After a five-month humanitarian truce, Ethiopia erupted into renewed fighting between government forces and the Tigray People's Liberation Front last month, but the international community's priorities remain elsewhere.
Originally printed by The New Arab: Abdolgader Mohamed Ali | 15 September 2022
For the third week in a row, military confrontations between Ethiopian government forces and the Tigray People’s Liberation Front (TPLF) have continued unabated, ending a five-month humanitarian truce and opening a new chapter in the conflict.
Battles between the warring parties in northern Ethiopia have seen the intensification of violent clashes on several fronts, accompanied by indifference to the various calls for an immediate cessation of hostilities.
On 5 September, the US special envoy for the Horn of Africa, Mike Hammer, arrived in Ethiopia to persuade the parties to cease fire and return to the negotiating process.
On Wednesday, ten people were killed in the second day of airstrikes on the Tigray region.
The air raids came following a statement on Sunday by Tigrayan authorities that they were ready for talks led by the African Union (AU).
The new confrontations come at a time when the Ethiopian public and the international community were awaiting a round of negotiations between the two sides through the efforts of the African Union envoy.

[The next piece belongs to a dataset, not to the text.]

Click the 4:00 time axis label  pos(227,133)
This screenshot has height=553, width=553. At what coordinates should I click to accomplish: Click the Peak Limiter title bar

"The return to war again between the two sides was due to a lack of confidence, and betting on strength to enhance negotiating positions," explained Abbas Muhammad Salih, a political analyst specialising in African affairs, to The New Arab, attributing the motivation for recent battles to the obstruction of the negotiating horizon.
"The African mediation process created a void” that the fighting parties exploited, he added.
Following the first instance of renewed fighting on 23 August, the two sides exchanged accusations of violating the humanitarian truce. The TPLF demanded that the federal government restore basic services to the region, which is suffering a humanitarian catastrophe and is on the brink of a disastrous famine, but the government of Ethiopian Prime Minister Abiy Ahmed is worried that aid would be diverted to support the TPLF’s war machine.
The mediation of the African Union led by former Nigerian President Olusegun Obasanjo represented another point of contention between the two sides. Addis Ababa has adhered to the process in the application of the "African solutions for African problems" principle, while the Tigray regional government rejects the continuation of this mediation, asserting that the AU mediation "cannot deliver peace to Tigray”.
Regarding the factors behind the ongoing escalation between the two parties, Muhammad Salih explains that they are related to “the conflict’s complex nature, in which the local overlaps with the national and the regional, which makes it difficult for the local parties to agree on consensual solutions”.
In addition to the Ethiopian government and TPLF, forces from the Amhara and Afar regions are involved in the third round of this war, while Washington has condemned military interventions from neighbouring Eritrea in support of its ally Abiy Ahmed.
Despite the scarcity of detailed information on field developments, reports speak of violent clashes in a number of regions in northern Ethiopia, which threaten to cause heavy casualties among fighters and civilians.
"All belligerents have utilised the five-month lull in fighting to recruit and train new troops," Professor Kjetil Tronvoll, the vice-rector for research at Oslo New University College and director of Oslo Analytica, told The New Arab.
"The Ethiopian government has also undertaken an arms purchase frenzy to restock their supplies,” Tronvoll, who specialises in the Horn of Africa, explained. "As it appears in the first round of offensives considering the battlefield's gains and losses, the Tigray army is better trained and motivated than the Ethiopian National Defence Forces (ENDF)."
For his part, Mohamed Saleh asserts that “the two sides have strengths and weaknesses,” explaining that “the federal government can stick to its positions, mobilise for a longer period, and tighten the siege on the Tigray region”.
However, in doing so, he believes that “the government's weakness is losing the war on the ground and in the media in favour of the other party", which weakens its position.
"The strengths of Tigray are that they are cohesive at all levels within the region towards what they see as an existential threat, and they also envision a military strategy that allows them to adapt to all military pressures, whatever their levels, and thus the ability to withstand in the short term," Muhammad Salih continued.
Slow response from the international community
Contrary to previous rounds of the Ethiopian war, the international community’s reaction this time has seemed slow, and for a long time it was content with statements calling on both sides to stop the escalation.
With the news of the extensive Eritrean intervention, Washington announced that it would be sending its envoy to the Horn of Africa, Mike Hammer, on a tour to the region between the 4th and the 15th of September.